## Directions
Extract from the listing each line in which the word "handle" appears.

## Information
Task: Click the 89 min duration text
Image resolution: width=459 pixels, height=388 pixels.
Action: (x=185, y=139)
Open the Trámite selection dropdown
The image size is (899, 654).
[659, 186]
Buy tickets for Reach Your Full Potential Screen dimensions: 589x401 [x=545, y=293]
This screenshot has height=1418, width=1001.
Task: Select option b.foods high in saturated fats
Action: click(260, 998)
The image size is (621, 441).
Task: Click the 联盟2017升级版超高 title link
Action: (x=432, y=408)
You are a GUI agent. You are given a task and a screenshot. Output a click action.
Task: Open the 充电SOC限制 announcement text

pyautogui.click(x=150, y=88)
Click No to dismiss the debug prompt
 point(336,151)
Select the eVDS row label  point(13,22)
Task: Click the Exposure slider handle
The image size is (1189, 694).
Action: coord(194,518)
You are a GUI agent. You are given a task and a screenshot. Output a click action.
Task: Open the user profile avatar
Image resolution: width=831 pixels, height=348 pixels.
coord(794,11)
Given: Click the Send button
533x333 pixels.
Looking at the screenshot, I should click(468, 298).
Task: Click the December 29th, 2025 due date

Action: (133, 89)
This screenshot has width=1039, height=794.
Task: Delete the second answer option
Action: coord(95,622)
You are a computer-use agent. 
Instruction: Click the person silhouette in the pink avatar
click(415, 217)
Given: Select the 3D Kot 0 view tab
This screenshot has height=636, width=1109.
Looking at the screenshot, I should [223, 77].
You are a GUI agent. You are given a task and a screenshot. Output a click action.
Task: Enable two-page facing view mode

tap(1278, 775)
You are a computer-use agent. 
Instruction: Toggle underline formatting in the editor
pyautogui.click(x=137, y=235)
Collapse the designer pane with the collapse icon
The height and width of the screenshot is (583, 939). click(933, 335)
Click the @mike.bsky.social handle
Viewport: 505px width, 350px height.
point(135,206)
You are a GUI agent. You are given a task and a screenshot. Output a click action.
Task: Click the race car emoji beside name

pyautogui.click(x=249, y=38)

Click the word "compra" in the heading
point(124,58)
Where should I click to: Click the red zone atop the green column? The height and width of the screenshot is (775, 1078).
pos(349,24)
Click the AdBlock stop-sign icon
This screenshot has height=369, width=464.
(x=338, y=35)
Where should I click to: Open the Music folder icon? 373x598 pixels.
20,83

## Result of the exercise
Task: Click the Exposure slider handle
Click the @mike.bsky.social handle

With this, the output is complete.